Beyond any question of the legitimacy of her nomination or her qualifications, both Adler and Benza say Barrett’s rushed appointment was tactical on the president and Senate Republicans’ parts. “When the Senate and the White House are in the same hands, the Senate generally tries to confirm judicial nominees quickly. Of course it’s strategic,” says Adler. On the question of whether it’s appropriate to hold a confirmation hearing in the middle of the election, Benza believes it’s orderly conduct, but suggests it may display a lack of propriety with respect to the austerity and importance of the court itself.

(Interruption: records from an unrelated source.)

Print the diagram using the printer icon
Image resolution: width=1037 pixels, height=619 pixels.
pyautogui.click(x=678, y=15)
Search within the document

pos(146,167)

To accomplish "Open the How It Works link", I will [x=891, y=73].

“The Republicans control the Senate and the White House and know that control will end at some point (it always does), but stacking the court with ‘their’ people ensures control of the judiciary for many years/decades.”

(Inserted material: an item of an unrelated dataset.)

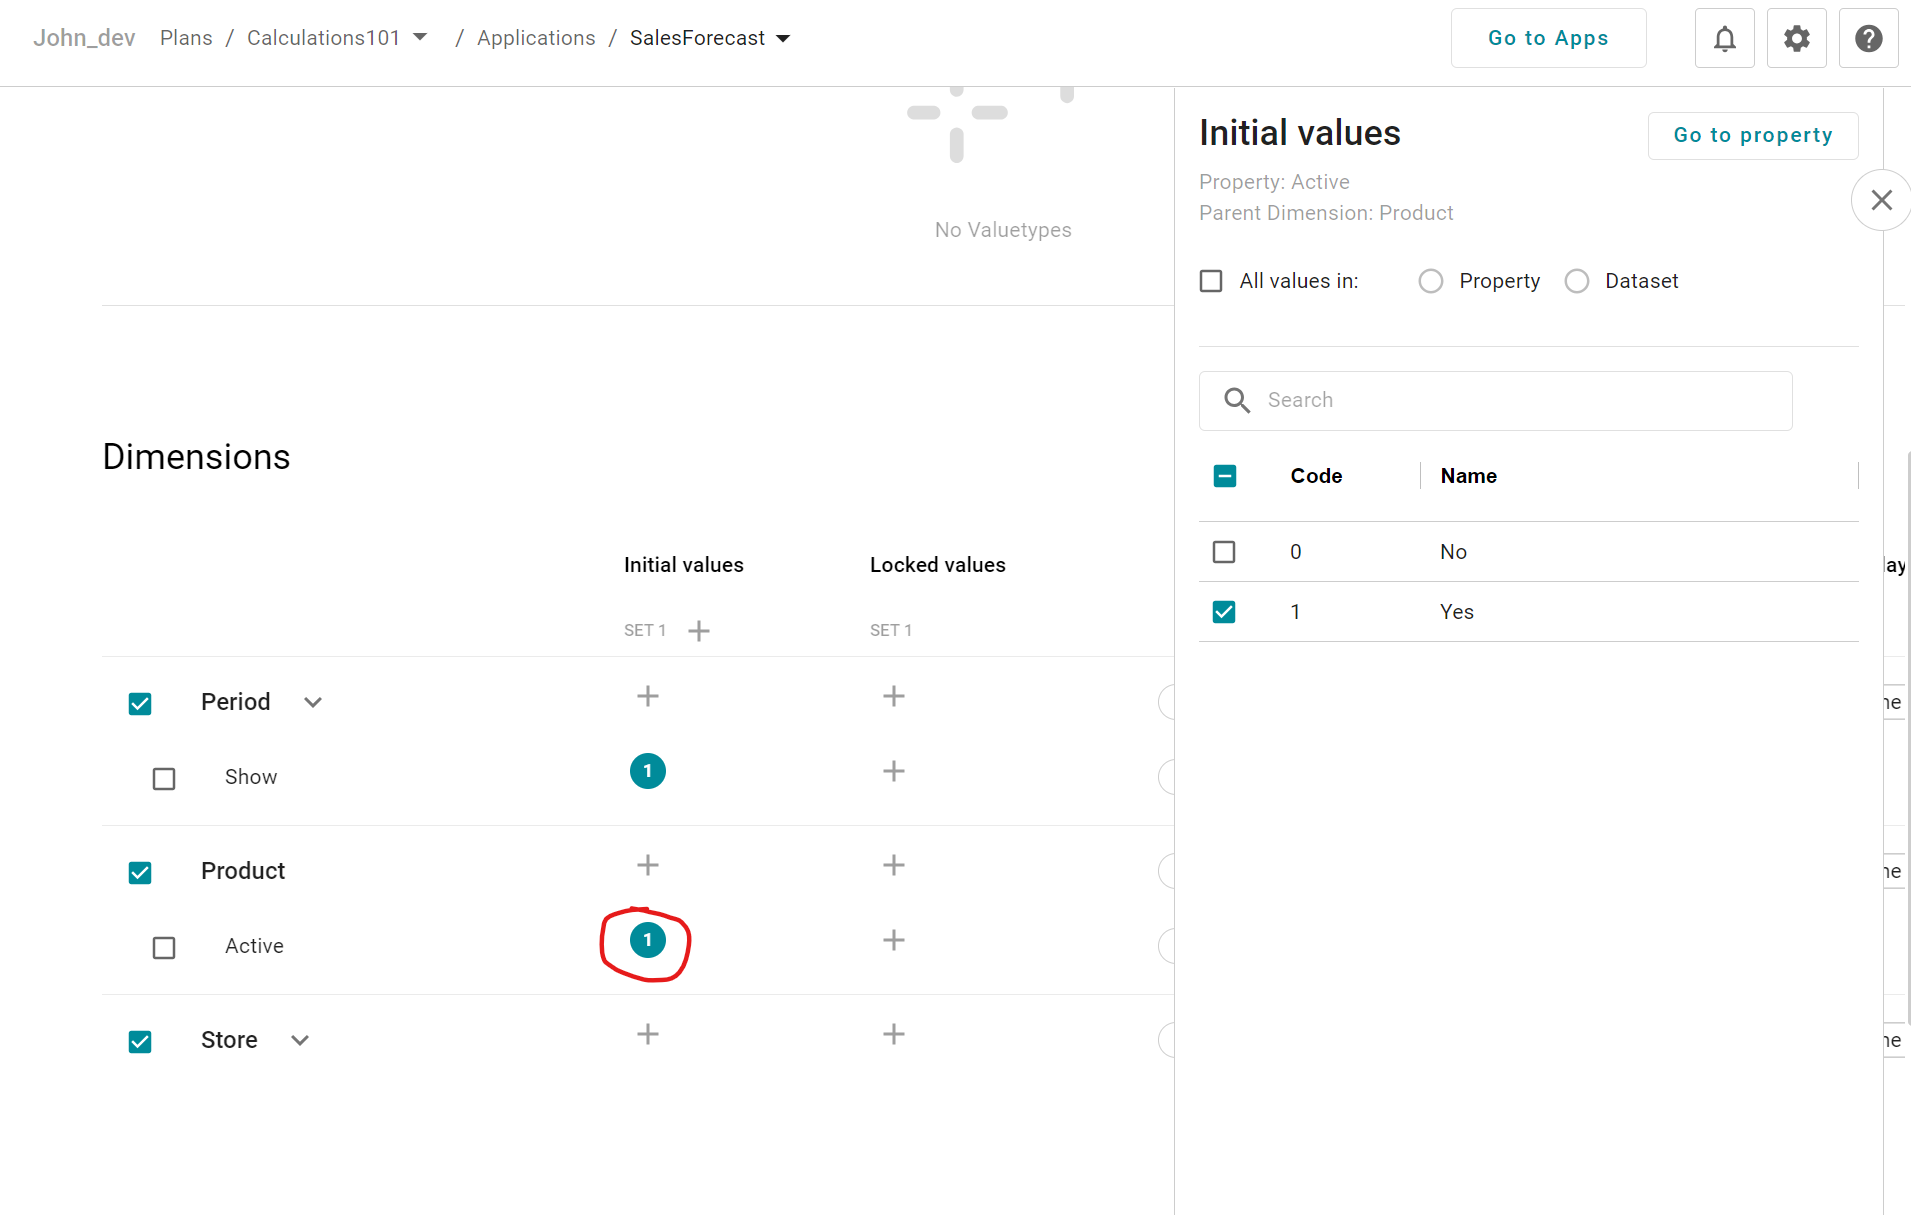Screen dimensions: 1911x1215
Task: Add a new initial values set
Action: [699, 631]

Jonathan Entin, the David L. Brennan professor emeritus at the CWRU School of Law, formerly worked as a legal clerk for the late Justice Ruth Bader Ginsburg and was an associate of hers throughout her career. In consideration of that relationship, he chose not to comment on Barrett’s confirmation hearings, but offered this statement: “I have been writing about the confirmation process for nearly 30 years. That process, for both Supreme Court justices and judges of the lower federal courts, has been dysfunctional for a long time. Each party has its own version of how things got this way. The challenge is to figure out a way to move forward in a positive fashion. I can’t say what the likelihood of this happening might be, but I’m not optimistic about the short term at least. The dysfunction I referred to reflects deeper problems in our politics, but that is a subject for [a larger] conversation.”
Numerous election-related lawsuits are expected in the next few weeks, with Justice Barrett’s role in these matters taking center stage. It is popularly believed, after some of President Trump’s, as Adler put it, “intemperate and inappropriate comments about why he wanted a justice confirmed before the election,” that Barrett may be poised to side with Trump on any matters regarding voting and the transfer of power.

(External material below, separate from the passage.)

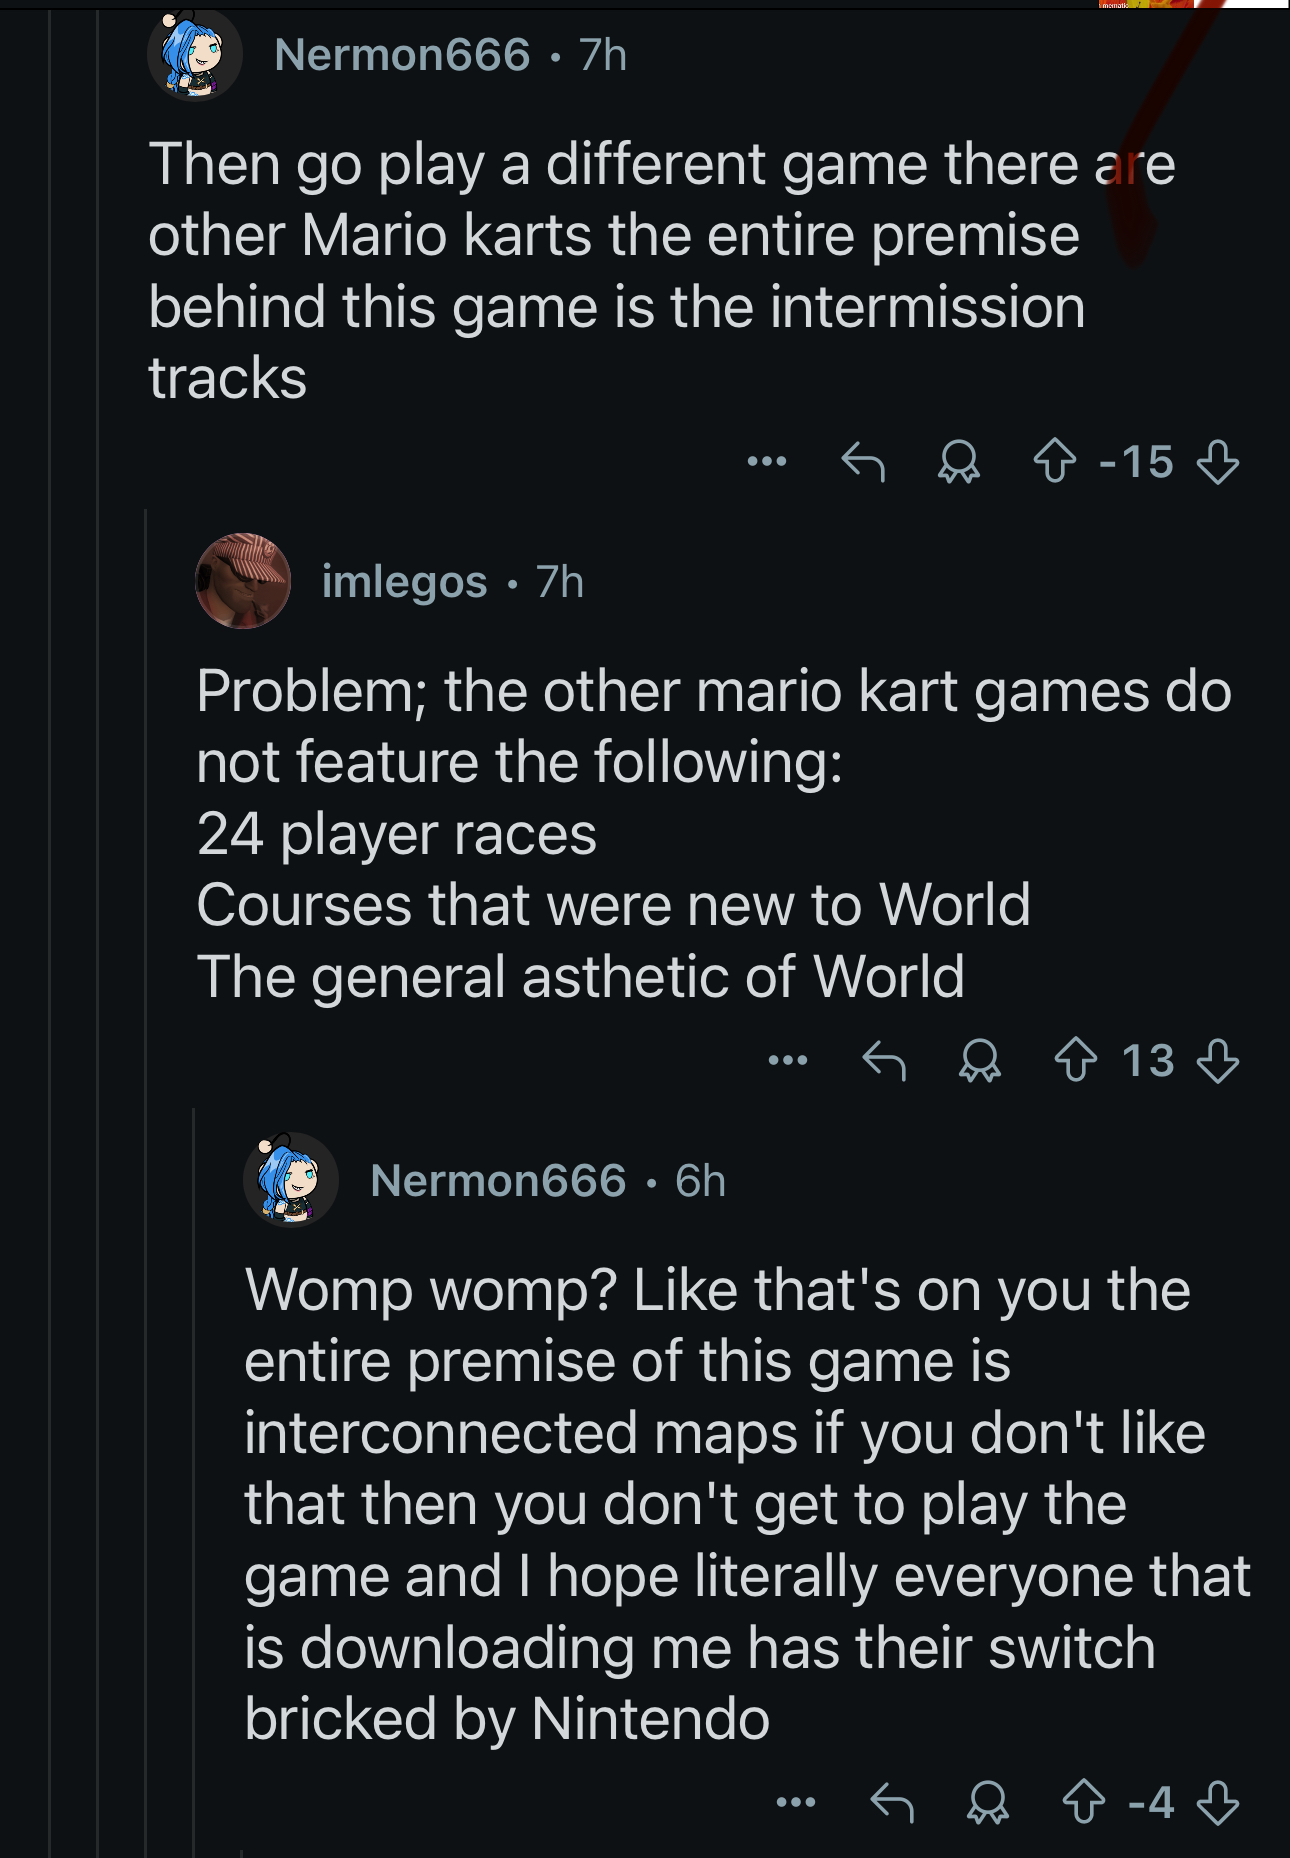Give an award to the -15 comment
The width and height of the screenshot is (1290, 1858).
pyautogui.click(x=959, y=462)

In the spirit of these comments, President Trump has already accused the Supreme Court of aiding Biden in the election by ruling in favor of Democrats when state Republicans contested extended deadlines in Pennsylvania and North Carolina, two important swing states (and two cases in which Barrett did not participate), and claims that the Supreme Court would be dooming itself were it to decide the election in Biden’s favor. It is unclear at this point whether Justice Barrett will recuse herself in cases arising from election results.
Correction: Originally, this article attributed the quote “Most of the questions trying to draw her out on various issues are not asked in good faith … They are not efforts to elucidate information, but rather to put the nominee in an uncomfortable position or score political points.” to Michael Benza. The quote was actually said by Jonathan Adler.